Unnamed: 0,brand_name,model_name,milage,first_registration,duration,gear,monthly_fee,emission_value,consumption,horsepower,kilowatts,fuel_type
0,Skoda,Octavia ŠKODA Combi Style TDI DSG,201 km,03/2023,48 Monat (anpassbar),Automatik,"574,01 €",119 g/km,"5,0 l/100 km",150 PS,110 kW,Diesel
1,Volkswagen,T-Cross VW Life TSI,201 km,03/2023,48 Monat (anpassbar),Manuelle Schaltung,"382,58 €",131 g/km,"6,0 l/100 km",95 PS,70 kW,Benzin
2,Seat,Ibiza Austria Edition,15.000 km,10/2022,48 Monat (anpassbar),Manuelle Schaltung,"239,62 €",120 g/km,"5,0 l/100 km",80 PS,59 kW,Benzin
3,Volkswagen,Polo VW,1 km,01/2023,48 Monat (anpassbar),Manuelle Schaltung,"309,11 €",127 g/km,"6,0 l/100 km",80 PS,59 kW,Benzin
4,Audi,A4 Avant 40 TDI quattro S line,105.301 km,12/2019,48 Monat (anpassbar),Automatik,"587,75 €",138 g/km,"5,0 l/100 km",190 PS,140 kW,Diesel


In [7]:
def replaceComma(text):
    if "." in str(text): 
        return str("".join(str(text).split("."))).replace(",",".")
    else:
        return str(text).replace(",",".")

def removeLetters(text):
    return "".join(c for c in text if c.isdigit() or c == ".")
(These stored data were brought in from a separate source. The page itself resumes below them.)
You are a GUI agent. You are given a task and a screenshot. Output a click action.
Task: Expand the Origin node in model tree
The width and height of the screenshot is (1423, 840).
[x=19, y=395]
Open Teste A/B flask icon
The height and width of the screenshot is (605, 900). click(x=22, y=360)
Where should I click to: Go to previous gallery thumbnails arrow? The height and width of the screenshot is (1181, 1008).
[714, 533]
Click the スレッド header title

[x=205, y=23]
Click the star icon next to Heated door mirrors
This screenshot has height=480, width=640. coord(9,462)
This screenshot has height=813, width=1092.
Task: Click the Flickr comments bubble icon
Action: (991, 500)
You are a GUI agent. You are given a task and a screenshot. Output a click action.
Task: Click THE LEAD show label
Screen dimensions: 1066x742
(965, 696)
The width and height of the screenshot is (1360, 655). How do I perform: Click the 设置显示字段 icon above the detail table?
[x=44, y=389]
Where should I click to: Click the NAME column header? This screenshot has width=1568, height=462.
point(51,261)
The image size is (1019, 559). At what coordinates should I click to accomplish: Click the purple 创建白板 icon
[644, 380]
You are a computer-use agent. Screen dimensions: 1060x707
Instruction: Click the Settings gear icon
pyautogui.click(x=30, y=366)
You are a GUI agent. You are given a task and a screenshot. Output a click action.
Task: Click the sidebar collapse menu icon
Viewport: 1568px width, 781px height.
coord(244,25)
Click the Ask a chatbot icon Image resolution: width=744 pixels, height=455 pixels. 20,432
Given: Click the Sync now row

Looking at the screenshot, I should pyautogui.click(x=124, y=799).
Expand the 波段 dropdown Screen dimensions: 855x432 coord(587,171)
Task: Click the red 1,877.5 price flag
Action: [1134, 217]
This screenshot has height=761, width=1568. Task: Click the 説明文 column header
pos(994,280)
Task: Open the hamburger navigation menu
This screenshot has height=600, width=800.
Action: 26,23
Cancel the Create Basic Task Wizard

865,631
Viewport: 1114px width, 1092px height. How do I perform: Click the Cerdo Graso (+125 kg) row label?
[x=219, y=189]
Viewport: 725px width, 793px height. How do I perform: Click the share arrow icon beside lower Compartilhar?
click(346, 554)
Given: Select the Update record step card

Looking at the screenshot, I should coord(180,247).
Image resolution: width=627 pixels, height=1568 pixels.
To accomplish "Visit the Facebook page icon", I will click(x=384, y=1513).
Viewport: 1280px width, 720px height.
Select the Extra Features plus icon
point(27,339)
def removeThousandPoint(text):
    return str(text).replace(".","")

In [15]:
# Custom transformer to remove units from values
class UnitRemover(BaseEstimator, TransformerMixin):
    def __init__(self):
        pass

    def fit(self, X, y=None):
        return self

    def transform(self, X, y=None):
        X_ = X.copy()
        for col in X_.columns:
            X_[col] = X_[col].apply(lambda x: re.findall(r'\b\d+\.?\d*\b', str(x))[0] if re.findall(r'\b\d+\.?\d*\b', str(x)) else '0')
        return X_

# Custom transformer to calculate months from first registration to now
class DateTransformer(BaseEstimator, TransformerMixin):
    def __init__(self):
        pass

    def fit(self, X, y=None):
        return self

    def transform(self, X, y=None):
        X_ = X.copy()
        for col in X_.columns:
            X_[col] = X_[col].apply(lambda x: (datetime.now() - datetime.strptime(x, "%m/%Y")).days // 30 if "/" in x else np.nan)
        return X_

# Define preprocessing for numeric columns (remove units and scale values)
numeric_features = ['milage', 'monthly_fee', 'emission_value', 'consumption', 'horsepower', 'kilowatts']
numeric_transformer = Pipeline(steps=[
    ('unit_remover', UnitRemover()),
    ('imputer', SimpleImputer(strategy='mean'))
])

# Define preprocessing for date columns
date_features = ['first_registration']
date_transformer = Pipeline(steps=[
    ('date_transformer', DateTransformer()),
    ('imputer', SimpleImputer(strategy='mean'))
])

# Define preprocessing for categorical features
categorical_features = ['brand_name', 'model_name', 'duration', 'gear', 'fuel_type']
categorical_transformer = Pipeline(steps=[
    ('imputer', SimpleImputer(strategy='constant', fill_value='missing')),
    ('onehot', OneHotEncoder(handle_unknown='ignore'))
])

# Combine preprocessing steps
preprocessor = ColumnTransformer(
    transformers=[
        ('num', numeric_transformer, numeric_features),
        ('date', date_transformer, date_features)])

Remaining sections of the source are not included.